シーボルト 日本植物誌 (ちくま学芸文庫)
シーボルト 日本植物誌 (ちくま学芸文庫)

江戸文化、植物学、美術、すべてにおいて興味深い一冊!
世界ではじめての、日本植物の本格的な彩色画集。

医者としてのイメージ(蘭学)が強いと思われるシーボルトですが、植物への関心が強い学者さんでもありました

日本滞在中に、たくさんの植物を採集、研究し、まとめたものが日本植物誌。

例えば玉川上水にもかなり多いエゴノキも登場しています。
この本での和名はTsisjano-ki=チシャノキ。
現在でもエゴノキをチシャノキと呼ぶことはありますし、エゴヒゲナガゾウムシ(特に幼虫)のことをチシャムシと言ったりします。

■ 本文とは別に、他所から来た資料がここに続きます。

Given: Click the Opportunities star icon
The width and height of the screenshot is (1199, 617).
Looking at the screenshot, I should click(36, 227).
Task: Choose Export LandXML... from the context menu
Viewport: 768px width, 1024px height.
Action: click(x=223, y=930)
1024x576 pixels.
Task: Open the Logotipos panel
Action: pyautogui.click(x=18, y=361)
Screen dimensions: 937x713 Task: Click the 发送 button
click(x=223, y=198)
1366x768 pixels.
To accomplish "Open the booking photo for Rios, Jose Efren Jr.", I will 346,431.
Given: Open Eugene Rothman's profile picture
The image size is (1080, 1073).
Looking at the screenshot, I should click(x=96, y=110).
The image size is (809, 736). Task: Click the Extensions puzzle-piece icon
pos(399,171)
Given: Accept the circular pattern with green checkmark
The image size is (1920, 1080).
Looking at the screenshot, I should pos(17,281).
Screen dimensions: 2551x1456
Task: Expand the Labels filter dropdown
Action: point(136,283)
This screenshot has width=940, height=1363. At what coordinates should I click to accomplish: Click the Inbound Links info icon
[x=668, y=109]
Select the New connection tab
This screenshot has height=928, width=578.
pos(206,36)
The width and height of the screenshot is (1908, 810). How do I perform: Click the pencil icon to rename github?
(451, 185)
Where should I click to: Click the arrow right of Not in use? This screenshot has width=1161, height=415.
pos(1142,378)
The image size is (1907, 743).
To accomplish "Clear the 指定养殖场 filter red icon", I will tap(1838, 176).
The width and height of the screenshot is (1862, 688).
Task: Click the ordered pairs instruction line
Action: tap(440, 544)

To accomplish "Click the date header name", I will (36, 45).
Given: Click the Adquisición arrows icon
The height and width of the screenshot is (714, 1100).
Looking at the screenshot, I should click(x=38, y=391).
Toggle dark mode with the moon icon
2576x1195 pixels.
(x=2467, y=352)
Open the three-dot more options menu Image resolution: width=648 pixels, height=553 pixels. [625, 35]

この本に収録されているエゴノキの図版を見ると、エゴノネコアシフシ(虫こぶ)が描かれています。
虫こぶと分かって描いたのか、分からなかったから描いたのか不明ですが、とても興味深い!

和歌や美術品から、「大昔にも今と変わらない動植物が同じように存在していたことを実感する」っていうことがとても好きです。(厳密には淘汰や遺伝子撹乱によって変わっていたりしますが...)
この「日本植物誌」は江戸後期、時代的には比較的新しいのですが、図版が植物学的にもかなり正確なものなので、やはりその実感が段違いなのです。

著作権の都合で、ここにその図版を貼るようなことはできませんが、京都大学電子図書館などによりweb上でも閲覧できます。